「俺らはメールとかやり取りしないし、基本会いにも行かない。正直、好きか?って聞かれたら……わからないんだ。きっと居ないなら居ないで俺も三木も平気だから」

 セイ先輩が口を開くと、菊川先輩はギュッと三木先輩の腕に置いた手に力を入れる。
 三木先輩は何も言わなかった。

「でもな、居るならちゃんと寄り添っていたいんだよ。
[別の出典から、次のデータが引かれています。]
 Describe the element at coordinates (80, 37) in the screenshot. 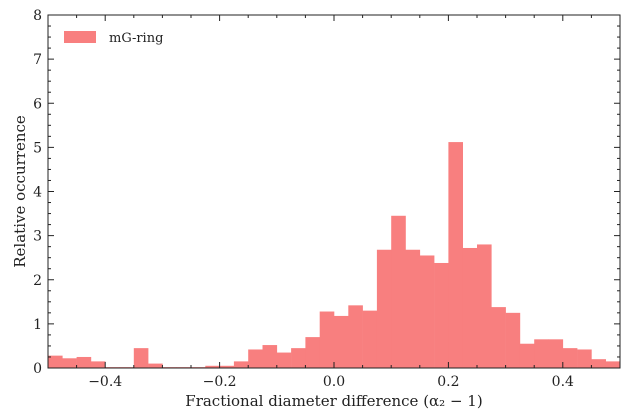

I see `legend-swatch` at that location.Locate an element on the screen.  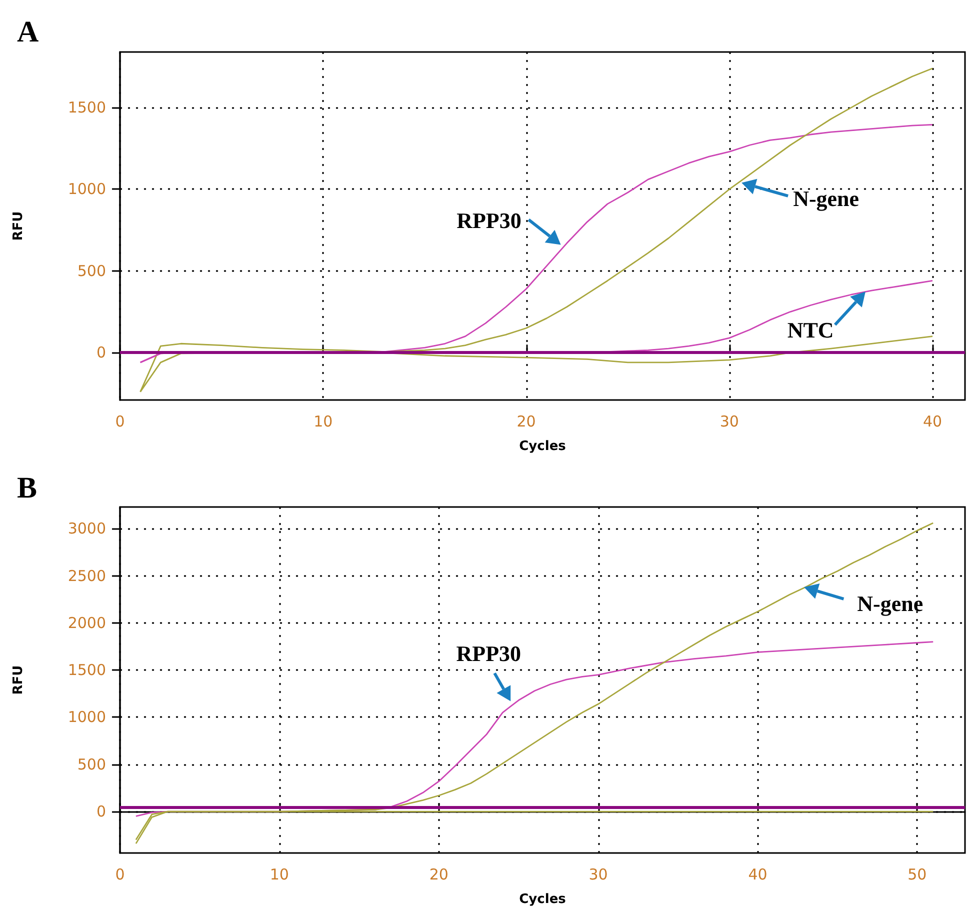
x-tick-label: 50 is located at coordinates (918, 875).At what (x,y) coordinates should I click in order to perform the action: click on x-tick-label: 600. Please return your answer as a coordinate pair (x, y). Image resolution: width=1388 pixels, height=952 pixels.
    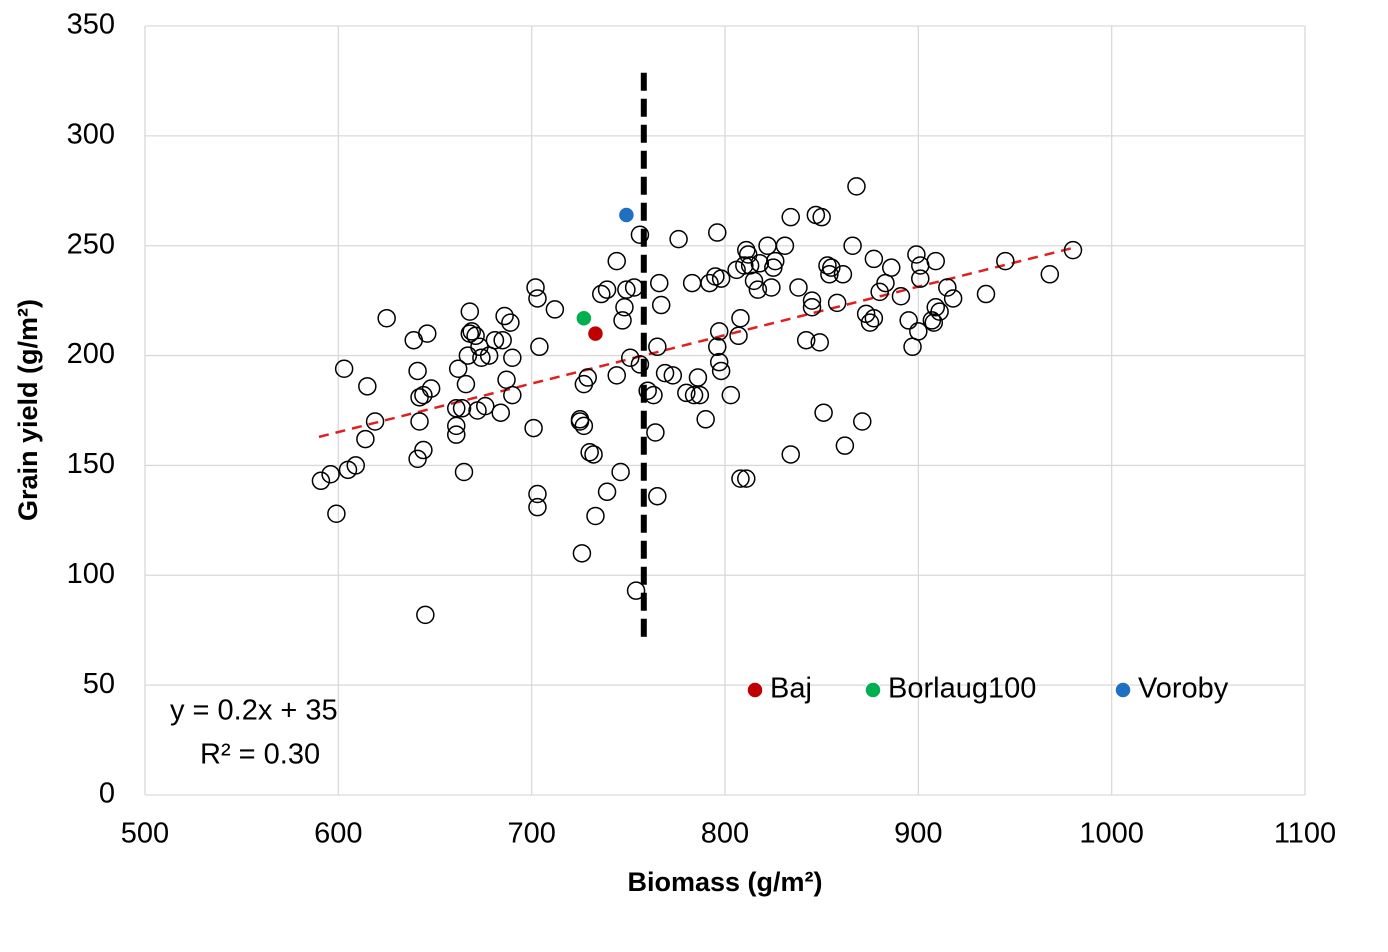
    Looking at the image, I should click on (338, 834).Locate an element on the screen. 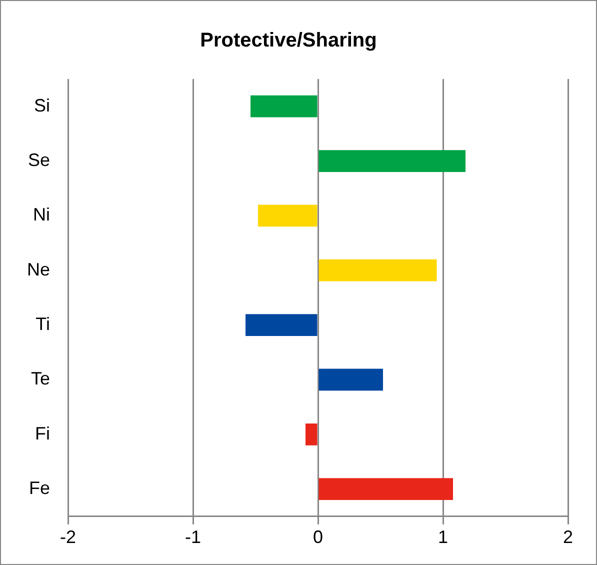 The image size is (597, 565). y-tick-label: Se is located at coordinates (39, 160).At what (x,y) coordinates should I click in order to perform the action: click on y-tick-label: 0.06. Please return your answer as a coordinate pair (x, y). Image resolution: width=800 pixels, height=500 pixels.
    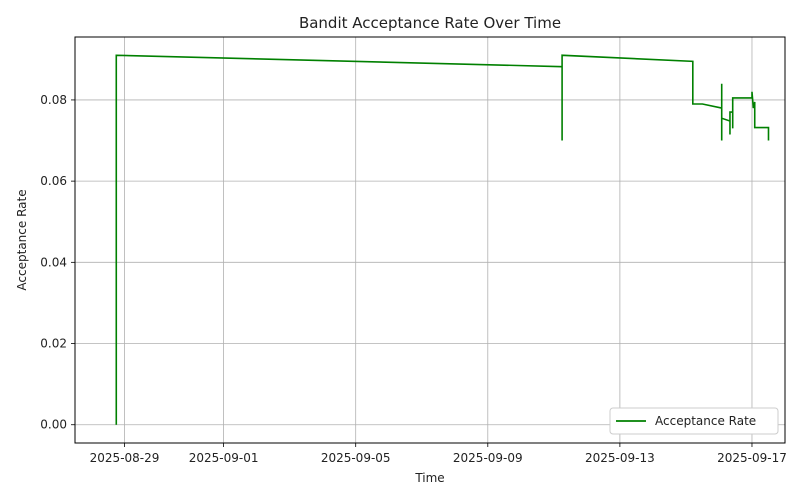
    Looking at the image, I should click on (54, 181). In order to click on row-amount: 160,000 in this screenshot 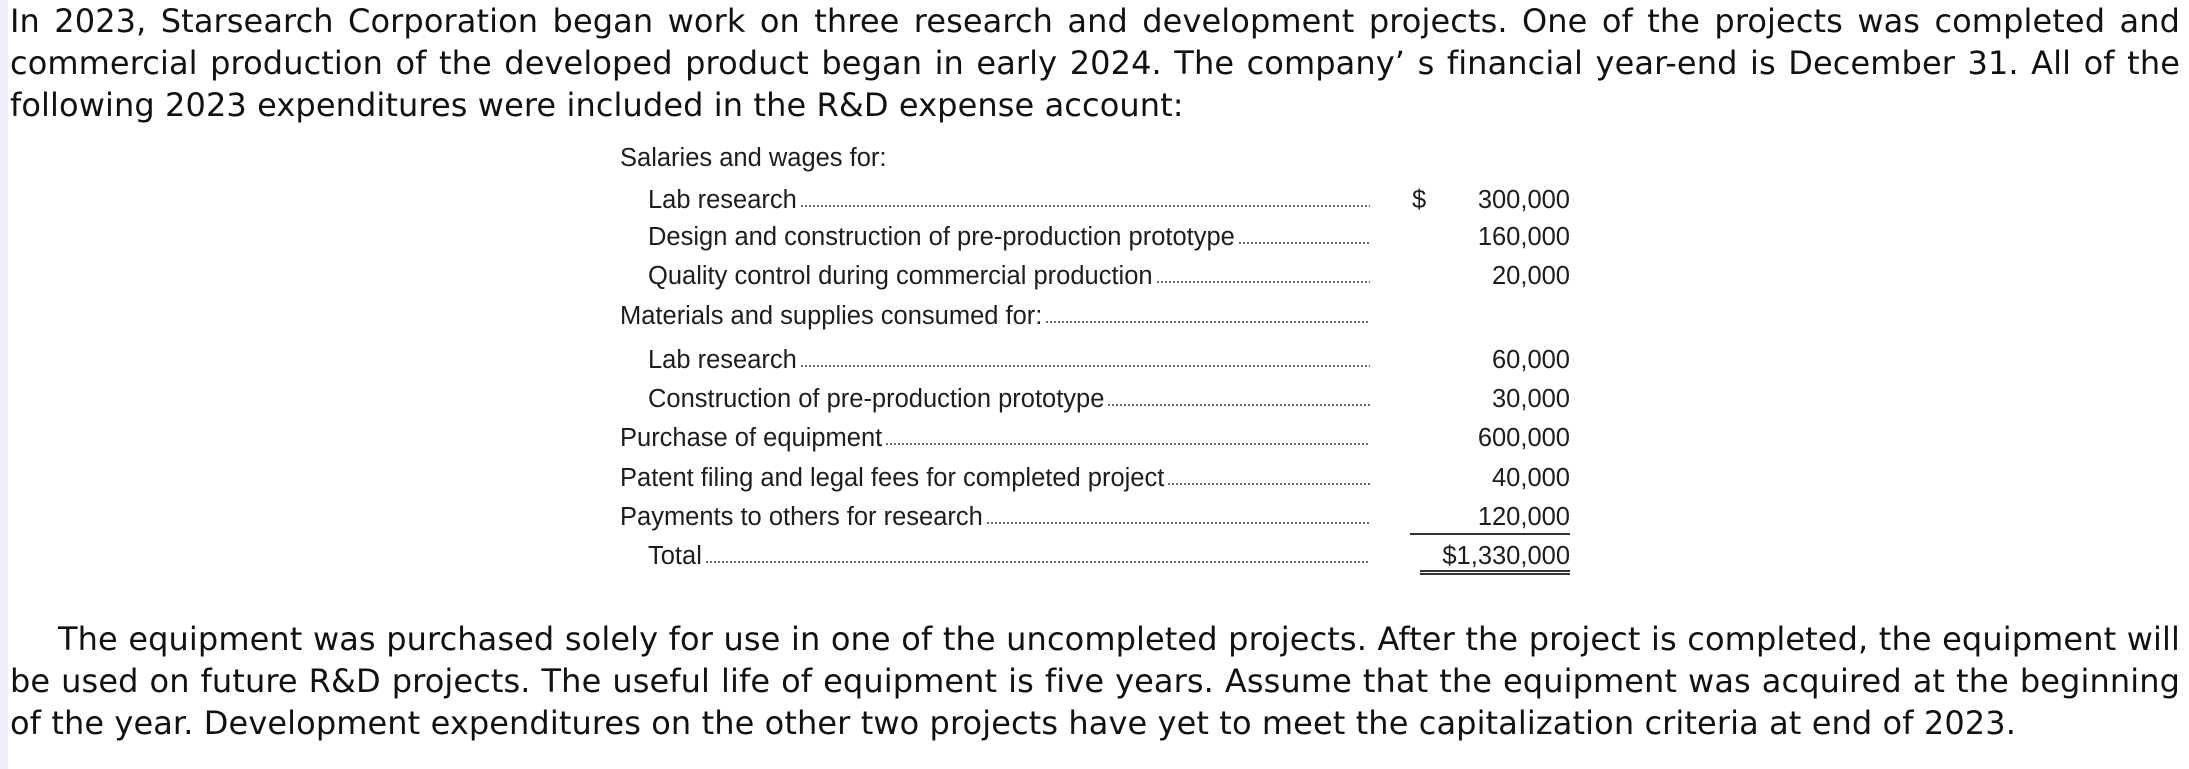, I will do `click(1524, 237)`.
不思議なほどこいつの傍は落ち着くから」

 フッと口元を緩めるセイ先輩を見た三木先輩もふわりと笑う。

「……何それ」

 菊川先輩はゆっくり三木先輩から離れてため息を吐いた。
 そして、クルッと背を向けてからもう一度大きなため息を吐く。

「それで二人はお互い好きではないって?」
「好きじゃないっていうか……」
「なぁ?」

 目を合わせて先輩たちが曖昧に笑うと、チラッと少し振り返った菊川先輩はガックリと項垂れた。

「アホらし……」
「え?」
「は?」
「フリって言いつつも結局両想いなんでしょ?」

 呆れたような菊川先輩に言われて、二人は黙って顔を見合わせた。

「……そうなの?」
「……わからない」

 困惑する先輩たちを見て、菊川先輩は額に手をついて大袈裟に息を吐き出す。

「そもそもフリでさえ、ミキも小嶋くんも面倒なタイプでしょ?それにミキは他の人には頼まなかったし、小嶋くんもミキじゃなかったら引き受けてないでしょ?」

 確かに……と頷く二人を見て菊川先輩は笑いながらグッと大きく伸びをした。